* What is expected: Transcribe exactly, and without pictures, only the lines from the one bearing "You are a computer-use" through the final line of the data below.

===== Task data

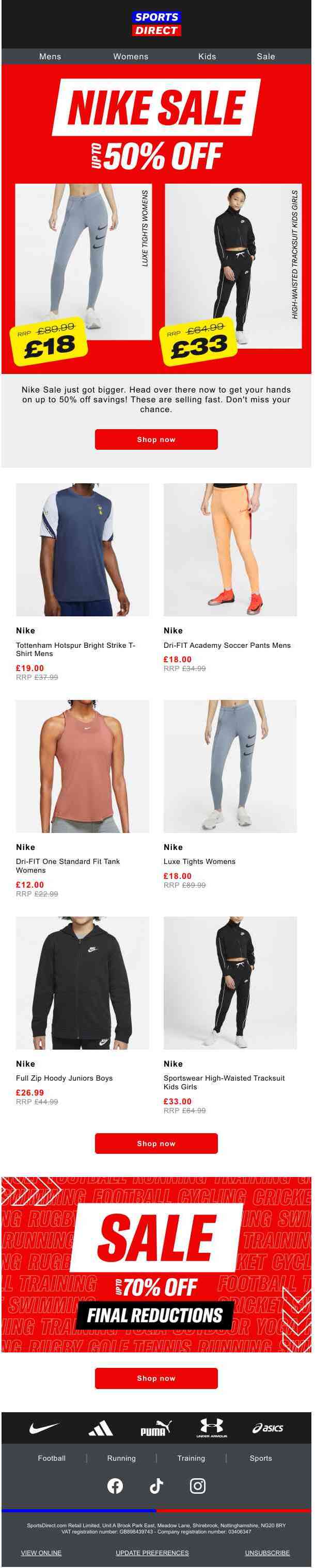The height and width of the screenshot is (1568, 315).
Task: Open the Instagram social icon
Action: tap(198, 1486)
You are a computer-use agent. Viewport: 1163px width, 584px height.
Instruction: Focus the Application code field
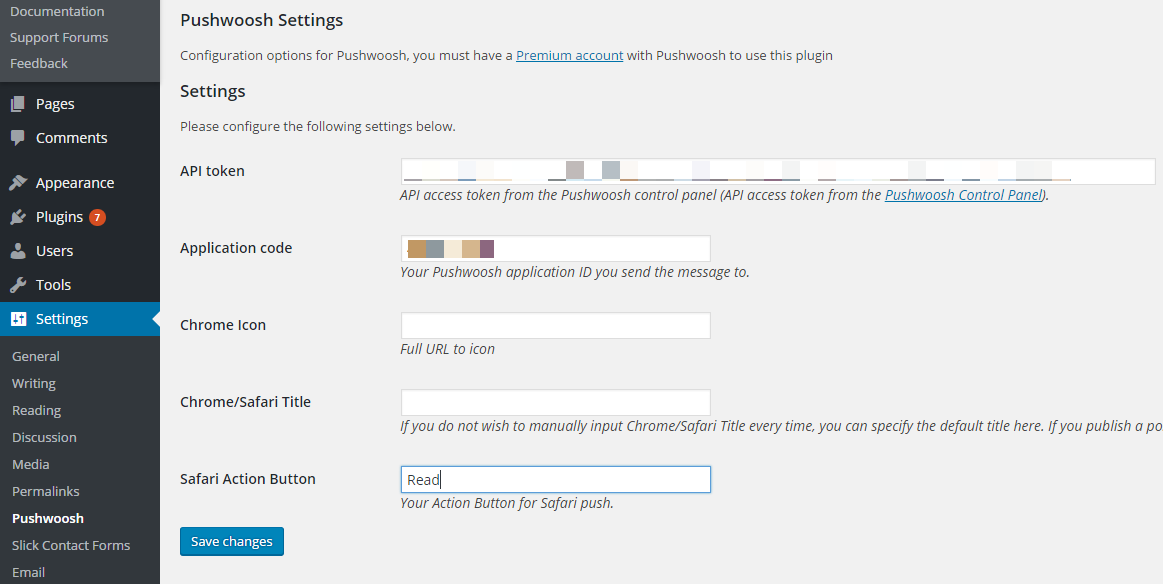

==========

* Result for this exercise:
You are a computer-use agent. Viewport: 1163px width, 584px height.
Instruction: Focus the Application code field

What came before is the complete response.